Problem to solve
Please continue the recursion article below, picking up right after its last sentence.

Document text
The Power of Recursion

               “To iterate is human, to recurse divine”. Recursion is indeed a powerful technique capable of simplifying various complex programming tasks. Perhaps one of the best known examples of this is the Towers of Hanoi Problem. In short the problem consists of three towers and disks of various sizes. These disks are stacked on one tower (smallest on top) and are to be moved to another tower using the third tower as auxiliary. Two rules that must be observed are a) only the top disk can be moved from any tower at a time and b) a larger disk cannot be placed on top of a smaller one. The task of writing an algorithm that will get us the set of moves that must be performed for moving n disks in the way defined above is not an easy one. However using recursion it can be hugely simplified. But before writing a recursive solution to the problem lets delve further into what recursion is and how it can be used to solve simpler problems.

               Recursion is the process of defining a problem in terms of itself. To understand this, consider the following situation. Suppose we need to find the factorial of a number say 3. Now 3! can be written as 3! = 3 X 2!. In general we can write n! as n! = n X (n-1)!. So we have represented the problem in terms of itself. Thus if we can compute (n-1)! then we can also find n! with just a single multiplication. Also we must consider a base case. This base case is where the problem must terminate. For the factorial example the base case would be 0! which is equal to 1. 0! factorial is chosen as the base case because this is the least number whose factorial can be calculated. Now, for the implementation part, we can make use of a function which calls itself (recursion). Note that since here we have a function that solves a problem by calling itself, we have in fact represented the problem in terms of itself i.e. we have represented the problem as:

                factorial(n)=n * factorial(n-1) .

A recursive function (function that calls itself) to accomplish the above task is shown below :

int factorial(int n){
     if(n==0) return 1;//The base case
     else return n*factorial(n-1);//The recursion
}

The following figure explains the working : 

               Each box represents a call to a function and the first line in each box shows the value with which it is called. Each call to the function will return a value indicated by the number beside the red arrow. The rest is self-explanatory.

               So, we were able to write a recursive solution to the factorial problem once we had figured out two crucial things

     1. The base case: the case where the recursion will terminate. (n = 0 in the above case).
     2. How the function represented in terms of itself. (factorial ( n ) = n * factorial (n -1 ) ).

Data section
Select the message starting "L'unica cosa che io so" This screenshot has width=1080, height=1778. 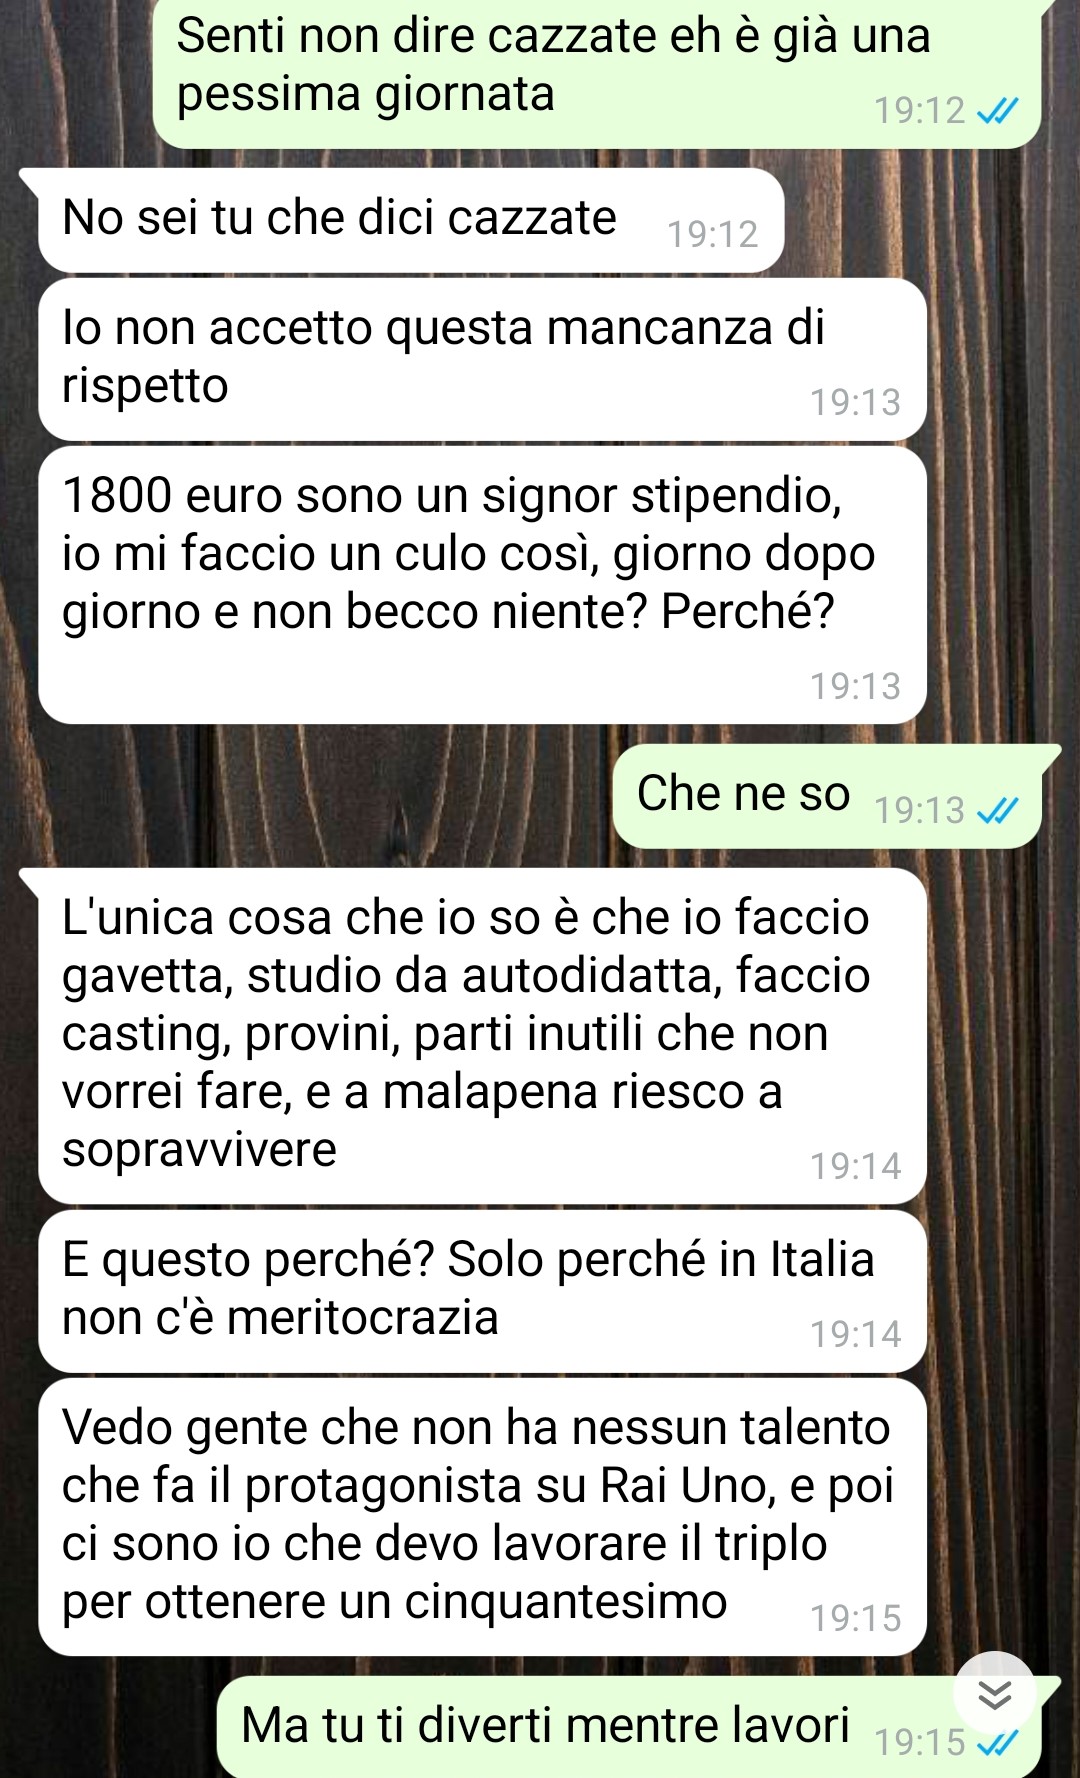point(482,1036)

Result
               The above technique can be used to approach a recursive problem. Now consider another problem, finding the nth Fibonacci number. Fibonacci numbers start with 0 , 1 , . . . and each successive no is the sum of the previous two. The Fibonacci series thus goes like 0 , 1 , 1 , 2 , 3 , 5 , 8 , 13 , 21 . . . and so on. So for finding the nth Fibonacci number we can just sum the previous two. We can represent this as fib(n) = fib(n-1) + fib(n-2), where fib(int n) is a function that finds the nth Fibonacci number. Here the first two numbers remain constant so they constitute the base cases which are Fib(1)=0 & Fib(2)=1, representing the fact that the first Fibonacci number is 0 and the second Fibonacci number is 1. A recusive function for this can be written as :

int fib(int n){
     if(n==1) return 0 ; //Base case #1         
     else if(n==2) return 1 ; //Base case #2
     else return fib(n-1) + fib(n-2) ; // The recursion 
}

               Note that in both of the above problems we were never concerned with the actual theme of the problem (finding factorial of a number or finding the nth Fibonacci number). We assumed that a function would do that for us and just represented the problem in terms of itself and wrote a straightforward algorithm for it. The rest recursion did for us automatically. Such is the power of recursion.

               

               So to sum up, the idea behind recursion is that a problem can be solved by breaking it up into smaller pieces, solving each of those smaller pieces by breaking them up into even smaller pieces and so on till we reach a piece that can be solved non trivially(the base case).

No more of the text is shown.